Eindhoven – Givet – Namur. Info and gpx download on EveryTrail

Flat and curvy is better than up and down, and up and down. This trip I followed the Maas River (which is flat and curvy), starting with passing through my favourite forest, then cycling along my favourite canal – a canal following the Maas on the Belgian side of the border.

Leendebos

Leendebos

The view over the canal following the Dutch - Belgian border

The view over the canal following the Dutch – Belgian border

Lovely island in the canal.

Lovely island in the canal.

I had chosen to cycle south as the wind was blowing that way. When I have no concrete destination in mind – cycle where the wind blows. I will have enough headwinds cycling to the North Cape.

After Maastricht (well, skirting around it), I entered new territory. Castles, fields and a beautiful river – the Maas (Meuse).

Border post

Border post

Castle at the Dutch-Belgian border

Castle at the Dutch-Belgian border

Meuse at Liege

Meuse at Liege

When the road was nice, it was very nice – bike paths and no cars.

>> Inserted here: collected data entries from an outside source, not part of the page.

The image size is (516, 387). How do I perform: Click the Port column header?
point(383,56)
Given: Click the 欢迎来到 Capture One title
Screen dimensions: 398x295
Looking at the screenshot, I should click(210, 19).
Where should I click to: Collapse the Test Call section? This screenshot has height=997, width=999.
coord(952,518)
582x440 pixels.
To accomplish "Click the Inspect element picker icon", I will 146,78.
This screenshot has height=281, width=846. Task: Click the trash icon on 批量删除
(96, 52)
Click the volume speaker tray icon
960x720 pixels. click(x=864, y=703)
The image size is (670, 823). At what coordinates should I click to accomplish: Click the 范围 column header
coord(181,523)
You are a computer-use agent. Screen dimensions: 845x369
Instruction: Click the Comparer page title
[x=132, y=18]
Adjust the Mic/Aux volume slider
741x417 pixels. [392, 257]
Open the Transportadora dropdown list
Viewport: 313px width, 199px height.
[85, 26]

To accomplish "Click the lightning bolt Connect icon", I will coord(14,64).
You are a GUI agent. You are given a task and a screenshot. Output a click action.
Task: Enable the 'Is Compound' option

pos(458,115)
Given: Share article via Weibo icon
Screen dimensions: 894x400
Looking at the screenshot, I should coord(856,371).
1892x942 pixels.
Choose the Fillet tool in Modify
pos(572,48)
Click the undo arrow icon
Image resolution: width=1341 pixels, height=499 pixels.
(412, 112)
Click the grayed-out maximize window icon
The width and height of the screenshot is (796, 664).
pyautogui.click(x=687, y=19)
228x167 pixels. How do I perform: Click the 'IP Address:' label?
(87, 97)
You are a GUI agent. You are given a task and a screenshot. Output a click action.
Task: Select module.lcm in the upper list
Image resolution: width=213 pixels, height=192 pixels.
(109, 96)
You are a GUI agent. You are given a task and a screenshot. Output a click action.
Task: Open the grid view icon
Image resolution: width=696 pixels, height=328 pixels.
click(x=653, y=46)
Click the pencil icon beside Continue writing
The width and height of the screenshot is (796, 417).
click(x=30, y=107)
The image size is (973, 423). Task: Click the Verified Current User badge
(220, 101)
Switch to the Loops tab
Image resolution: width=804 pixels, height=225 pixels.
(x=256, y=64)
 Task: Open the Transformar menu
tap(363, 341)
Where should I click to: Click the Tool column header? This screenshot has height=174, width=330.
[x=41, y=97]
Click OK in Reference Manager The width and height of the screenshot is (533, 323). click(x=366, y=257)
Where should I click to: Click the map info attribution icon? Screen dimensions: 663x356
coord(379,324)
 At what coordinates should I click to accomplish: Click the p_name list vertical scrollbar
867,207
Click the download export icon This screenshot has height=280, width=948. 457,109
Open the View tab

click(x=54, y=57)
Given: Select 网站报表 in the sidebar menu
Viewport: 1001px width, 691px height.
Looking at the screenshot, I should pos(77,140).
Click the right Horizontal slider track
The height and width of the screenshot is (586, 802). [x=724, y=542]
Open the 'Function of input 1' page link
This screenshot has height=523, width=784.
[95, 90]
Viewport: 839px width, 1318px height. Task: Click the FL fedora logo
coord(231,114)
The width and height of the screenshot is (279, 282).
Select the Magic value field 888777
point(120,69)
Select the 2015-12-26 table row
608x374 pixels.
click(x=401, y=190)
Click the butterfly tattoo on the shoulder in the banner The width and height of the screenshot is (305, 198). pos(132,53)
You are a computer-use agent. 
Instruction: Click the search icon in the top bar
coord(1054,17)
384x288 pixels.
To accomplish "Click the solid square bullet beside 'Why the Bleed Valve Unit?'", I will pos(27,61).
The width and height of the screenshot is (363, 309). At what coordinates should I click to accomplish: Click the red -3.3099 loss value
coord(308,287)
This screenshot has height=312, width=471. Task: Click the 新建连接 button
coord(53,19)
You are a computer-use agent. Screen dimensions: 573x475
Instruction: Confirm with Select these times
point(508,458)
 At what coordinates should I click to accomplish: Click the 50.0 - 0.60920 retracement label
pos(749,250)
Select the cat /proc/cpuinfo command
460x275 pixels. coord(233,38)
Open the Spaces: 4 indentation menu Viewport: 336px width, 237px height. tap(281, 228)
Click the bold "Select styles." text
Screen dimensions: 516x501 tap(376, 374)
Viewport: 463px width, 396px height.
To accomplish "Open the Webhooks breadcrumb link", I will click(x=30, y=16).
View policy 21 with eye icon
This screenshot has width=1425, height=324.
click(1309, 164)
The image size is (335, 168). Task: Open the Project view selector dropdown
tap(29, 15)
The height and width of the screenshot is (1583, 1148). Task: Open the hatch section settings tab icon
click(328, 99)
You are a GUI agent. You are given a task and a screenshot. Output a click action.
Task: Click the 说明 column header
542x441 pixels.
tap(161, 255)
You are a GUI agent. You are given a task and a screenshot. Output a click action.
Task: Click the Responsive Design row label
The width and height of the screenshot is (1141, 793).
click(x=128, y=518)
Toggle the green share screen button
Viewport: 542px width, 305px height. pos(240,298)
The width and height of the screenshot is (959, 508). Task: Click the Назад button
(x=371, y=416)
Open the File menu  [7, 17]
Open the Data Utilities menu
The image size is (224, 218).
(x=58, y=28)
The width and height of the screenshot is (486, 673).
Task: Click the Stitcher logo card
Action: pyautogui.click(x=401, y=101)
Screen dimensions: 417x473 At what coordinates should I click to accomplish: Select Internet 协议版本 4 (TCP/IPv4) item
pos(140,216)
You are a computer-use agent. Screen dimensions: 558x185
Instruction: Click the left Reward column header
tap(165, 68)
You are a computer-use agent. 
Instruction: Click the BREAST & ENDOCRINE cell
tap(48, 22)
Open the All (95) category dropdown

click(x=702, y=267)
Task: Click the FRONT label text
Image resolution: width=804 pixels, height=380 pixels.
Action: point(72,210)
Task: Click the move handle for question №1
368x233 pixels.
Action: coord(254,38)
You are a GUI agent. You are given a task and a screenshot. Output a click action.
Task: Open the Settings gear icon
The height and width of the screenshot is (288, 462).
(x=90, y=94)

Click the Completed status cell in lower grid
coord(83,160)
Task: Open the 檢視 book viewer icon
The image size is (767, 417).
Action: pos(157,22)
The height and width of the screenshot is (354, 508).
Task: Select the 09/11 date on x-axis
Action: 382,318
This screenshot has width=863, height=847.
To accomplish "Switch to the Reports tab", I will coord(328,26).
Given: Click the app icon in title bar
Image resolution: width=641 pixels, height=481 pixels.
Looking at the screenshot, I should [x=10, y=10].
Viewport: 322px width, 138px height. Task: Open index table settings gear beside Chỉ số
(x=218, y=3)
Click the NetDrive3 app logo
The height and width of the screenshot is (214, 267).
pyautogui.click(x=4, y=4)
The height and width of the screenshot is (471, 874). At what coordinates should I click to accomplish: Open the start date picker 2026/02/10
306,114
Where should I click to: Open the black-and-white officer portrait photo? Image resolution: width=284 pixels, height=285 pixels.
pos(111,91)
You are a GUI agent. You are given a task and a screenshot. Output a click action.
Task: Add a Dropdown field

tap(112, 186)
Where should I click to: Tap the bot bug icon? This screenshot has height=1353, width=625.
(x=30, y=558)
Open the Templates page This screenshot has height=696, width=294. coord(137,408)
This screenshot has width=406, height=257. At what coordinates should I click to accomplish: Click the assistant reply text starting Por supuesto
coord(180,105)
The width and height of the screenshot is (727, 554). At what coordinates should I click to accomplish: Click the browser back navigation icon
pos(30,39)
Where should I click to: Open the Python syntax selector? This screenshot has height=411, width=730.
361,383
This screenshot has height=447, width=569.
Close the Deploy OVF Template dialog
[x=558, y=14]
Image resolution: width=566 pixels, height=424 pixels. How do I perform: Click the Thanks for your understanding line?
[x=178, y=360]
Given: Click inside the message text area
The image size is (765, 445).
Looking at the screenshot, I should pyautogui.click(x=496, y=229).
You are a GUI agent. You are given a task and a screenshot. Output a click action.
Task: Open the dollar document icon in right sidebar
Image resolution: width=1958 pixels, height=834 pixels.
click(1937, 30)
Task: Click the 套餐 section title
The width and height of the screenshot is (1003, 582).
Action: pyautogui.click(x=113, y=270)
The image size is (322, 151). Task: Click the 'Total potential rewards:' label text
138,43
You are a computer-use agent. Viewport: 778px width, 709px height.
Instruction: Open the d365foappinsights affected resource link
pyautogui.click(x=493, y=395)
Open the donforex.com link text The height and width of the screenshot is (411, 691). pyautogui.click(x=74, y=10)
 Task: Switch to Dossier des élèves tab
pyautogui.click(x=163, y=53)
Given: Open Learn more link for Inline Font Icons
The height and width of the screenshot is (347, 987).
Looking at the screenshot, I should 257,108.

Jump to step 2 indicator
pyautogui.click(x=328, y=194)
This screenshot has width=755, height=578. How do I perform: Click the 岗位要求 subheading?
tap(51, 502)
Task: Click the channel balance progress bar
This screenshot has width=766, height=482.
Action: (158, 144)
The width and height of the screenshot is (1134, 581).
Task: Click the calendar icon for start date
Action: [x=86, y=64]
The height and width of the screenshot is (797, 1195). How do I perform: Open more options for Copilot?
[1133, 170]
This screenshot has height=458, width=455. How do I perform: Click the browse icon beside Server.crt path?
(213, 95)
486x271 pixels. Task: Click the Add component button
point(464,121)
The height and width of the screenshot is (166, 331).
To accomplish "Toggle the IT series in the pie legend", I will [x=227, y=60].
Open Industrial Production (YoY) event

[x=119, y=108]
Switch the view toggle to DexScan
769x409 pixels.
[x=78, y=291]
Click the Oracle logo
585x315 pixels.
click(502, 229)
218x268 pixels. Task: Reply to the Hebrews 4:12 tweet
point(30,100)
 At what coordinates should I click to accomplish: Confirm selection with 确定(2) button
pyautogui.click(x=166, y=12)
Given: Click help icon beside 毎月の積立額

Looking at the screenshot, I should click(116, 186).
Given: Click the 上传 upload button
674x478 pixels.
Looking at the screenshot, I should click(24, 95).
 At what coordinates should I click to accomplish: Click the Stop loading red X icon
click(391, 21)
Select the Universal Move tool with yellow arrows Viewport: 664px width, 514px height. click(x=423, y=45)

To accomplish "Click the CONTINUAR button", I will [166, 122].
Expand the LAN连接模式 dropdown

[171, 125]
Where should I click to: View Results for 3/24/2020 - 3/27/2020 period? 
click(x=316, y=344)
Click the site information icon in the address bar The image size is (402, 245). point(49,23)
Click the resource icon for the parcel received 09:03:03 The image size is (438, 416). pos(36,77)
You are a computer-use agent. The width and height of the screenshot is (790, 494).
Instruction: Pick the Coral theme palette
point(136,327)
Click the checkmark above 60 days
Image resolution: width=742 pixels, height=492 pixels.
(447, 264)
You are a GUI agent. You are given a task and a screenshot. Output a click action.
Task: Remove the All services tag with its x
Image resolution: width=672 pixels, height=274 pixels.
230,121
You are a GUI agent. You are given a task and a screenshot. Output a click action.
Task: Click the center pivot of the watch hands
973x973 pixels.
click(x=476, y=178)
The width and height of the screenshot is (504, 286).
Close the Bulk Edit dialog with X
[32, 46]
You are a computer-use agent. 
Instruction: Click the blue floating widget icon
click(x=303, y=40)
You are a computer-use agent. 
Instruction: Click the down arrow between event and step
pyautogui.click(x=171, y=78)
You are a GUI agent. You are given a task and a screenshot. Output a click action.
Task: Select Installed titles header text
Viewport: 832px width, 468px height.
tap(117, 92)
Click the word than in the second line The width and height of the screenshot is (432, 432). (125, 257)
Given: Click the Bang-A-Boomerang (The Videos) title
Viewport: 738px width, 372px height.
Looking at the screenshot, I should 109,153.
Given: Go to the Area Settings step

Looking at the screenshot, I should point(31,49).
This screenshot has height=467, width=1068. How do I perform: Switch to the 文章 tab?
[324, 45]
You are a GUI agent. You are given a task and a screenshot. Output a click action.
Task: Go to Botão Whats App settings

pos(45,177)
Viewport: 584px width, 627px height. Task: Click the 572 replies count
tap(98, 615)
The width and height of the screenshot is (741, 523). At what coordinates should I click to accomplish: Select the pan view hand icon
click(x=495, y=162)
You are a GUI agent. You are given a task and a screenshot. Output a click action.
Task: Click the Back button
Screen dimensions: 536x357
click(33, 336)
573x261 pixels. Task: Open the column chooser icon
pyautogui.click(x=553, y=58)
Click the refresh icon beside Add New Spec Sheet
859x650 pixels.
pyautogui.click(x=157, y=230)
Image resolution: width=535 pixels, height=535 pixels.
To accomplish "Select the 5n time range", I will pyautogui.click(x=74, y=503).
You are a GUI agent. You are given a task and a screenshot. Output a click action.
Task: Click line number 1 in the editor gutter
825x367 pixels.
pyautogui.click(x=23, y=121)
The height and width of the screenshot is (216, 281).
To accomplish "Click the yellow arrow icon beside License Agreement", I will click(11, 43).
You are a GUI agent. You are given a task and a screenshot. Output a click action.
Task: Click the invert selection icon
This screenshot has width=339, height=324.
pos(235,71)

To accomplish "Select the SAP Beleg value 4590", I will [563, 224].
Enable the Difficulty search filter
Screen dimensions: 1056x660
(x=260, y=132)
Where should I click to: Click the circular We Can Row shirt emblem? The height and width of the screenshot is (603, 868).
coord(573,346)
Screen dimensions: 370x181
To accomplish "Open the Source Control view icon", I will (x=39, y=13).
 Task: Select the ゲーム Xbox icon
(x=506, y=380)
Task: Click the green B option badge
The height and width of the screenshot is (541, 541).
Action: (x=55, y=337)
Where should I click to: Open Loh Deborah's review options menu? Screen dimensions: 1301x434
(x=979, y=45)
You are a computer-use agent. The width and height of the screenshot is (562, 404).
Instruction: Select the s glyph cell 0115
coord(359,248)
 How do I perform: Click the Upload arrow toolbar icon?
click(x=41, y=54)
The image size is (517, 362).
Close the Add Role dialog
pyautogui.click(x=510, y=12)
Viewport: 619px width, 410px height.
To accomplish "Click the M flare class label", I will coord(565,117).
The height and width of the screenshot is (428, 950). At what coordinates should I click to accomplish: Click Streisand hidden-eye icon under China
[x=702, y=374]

In Belgium (Wallonie), the cycle network is not connected. So.. When it was not nice, it was not nice. Busy roads, loud. Not fun.

I had booked a room in a castle in Huy – between Liege and Maastricht on the Maas. It was a lovely castle with friendly, helpful staff. They gave me a great tip for a cycle route the next day. And, it had an interesting view – looking out over the nuclear reactor on the other side of the street.

Domaine Du Chateau de la Neuville

Domaine Du Chateau de la Neuville

Bedroom with my bike

Bedroom with my bike

Lovely view

Lovely view

In Wallonie (the french speaking part of Belgium), they have the RAVeL network (Reseau Autonome des Voies Lents) – ravel.wallonie.be. These are separate bike roads, no cars in sight (usually), passing leisurely through the countryside. I first discovered these when I crossed the border into Belgium (there was a big sign explaining the system). In Huy, I was suggested to go on the Ligne 126 to Ciney. This followed an old train track, passing up a beautiful valley, through forests, and through a high area above the valley. And, as it followed an old train line, it was not steep. And it was empty. Beautiful.

Abandoned train station on Ligne 126

Abandoned train station on Ligne 126

Fields

Fields

Reaching the end of the path, I had to make my way uphill and down dale to the Meuse. The landscape away from the Meuse is undulating, and then a sudden steep drop to the river. Fun to cycle down, but once you’re down, its hard to leave the valley. The steep sides of the Meuse River made for some lovely cycling. I passed vertical rockfaces covered with rock climbers. Looked like fun.

Vertical cliffs on the Meuse

Vertical cliffs on the Meuse

Vertical cliffs on the Meuse

Vertical cliffs on the Meuse

View from above.

View from above.

Dinant

Dinant

The goal of the trip was to step over into France. I did.

France

France

And then cycled back to Namur to catch the train.

I learned some stuff about my equipment, remembered stuff I learned cycling in Norway last year, and remembered how important it is to cycle along a scenic road, with little traffic, and a good surface. On this trip I discovered that:

  • My phone backup batteries can discharge if something is pressing on them in the bag – at least that is my theory why they were both discharged on the last day.
  • Just like following the curves of a fjord in Norway, following the curves of the Maas River is better than taking a ‘short cut’. I learned in Norway to get mentally prepared for all places where the road deviated from the coast. Last weekend I learned that the Maas River has steep banks.
  • Unfortunately, longish stretches of cobblestones in the RAVeL network made the busy road that I was avoiding seem appealing. But then, lots of roadworks on the RAVeL routes forced me to take the main roads, after which I dreamed of hitting the cobblestones again.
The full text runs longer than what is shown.